Stored data
###

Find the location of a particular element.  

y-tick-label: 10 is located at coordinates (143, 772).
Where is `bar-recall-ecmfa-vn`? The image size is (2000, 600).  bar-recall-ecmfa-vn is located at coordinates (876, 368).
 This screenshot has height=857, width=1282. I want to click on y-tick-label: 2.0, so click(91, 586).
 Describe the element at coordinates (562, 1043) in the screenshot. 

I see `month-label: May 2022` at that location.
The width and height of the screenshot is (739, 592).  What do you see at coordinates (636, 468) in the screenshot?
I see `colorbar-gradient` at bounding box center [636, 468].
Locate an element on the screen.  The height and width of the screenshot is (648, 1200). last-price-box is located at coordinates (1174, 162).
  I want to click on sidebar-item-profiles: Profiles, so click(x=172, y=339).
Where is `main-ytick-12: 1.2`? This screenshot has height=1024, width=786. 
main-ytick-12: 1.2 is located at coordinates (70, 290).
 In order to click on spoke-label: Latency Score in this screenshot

###

Can you rewrite the material above as a JSON list of strings, with one string per line and the blank lines left out?

Answer section:
[
  "Find the location of a particular element.  ",
  "y-tick-label: 10 is located at coordinates (143, 772).",
  "Where is `bar-recall-ecmfa-vn`? The image size is (2000, 600).  bar-recall-ecmfa-vn is located at coordinates (876, 368).",
  " This screenshot has height=857, width=1282. I want to click on y-tick-label: 2.0, so click(91, 586).",
  " Describe the element at coordinates (562, 1043) in the screenshot. ",
  "I see `month-label: May 2022` at that location.",
  "The width and height of the screenshot is (739, 592).  What do you see at coordinates (636, 468) in the screenshot?",
  "I see `colorbar-gradient` at bounding box center [636, 468].",
  "Locate an element on the screen.  The height and width of the screenshot is (648, 1200). last-price-box is located at coordinates (1174, 162).",
  "  I want to click on sidebar-item-profiles: Profiles, so click(x=172, y=339).",
  "Where is `main-ytick-12: 1.2`? This screenshot has height=1024, width=786. ",
  "main-ytick-12: 1.2 is located at coordinates (70, 290).",
  " In order to click on spoke-label: Latency Score in this screenshot"
]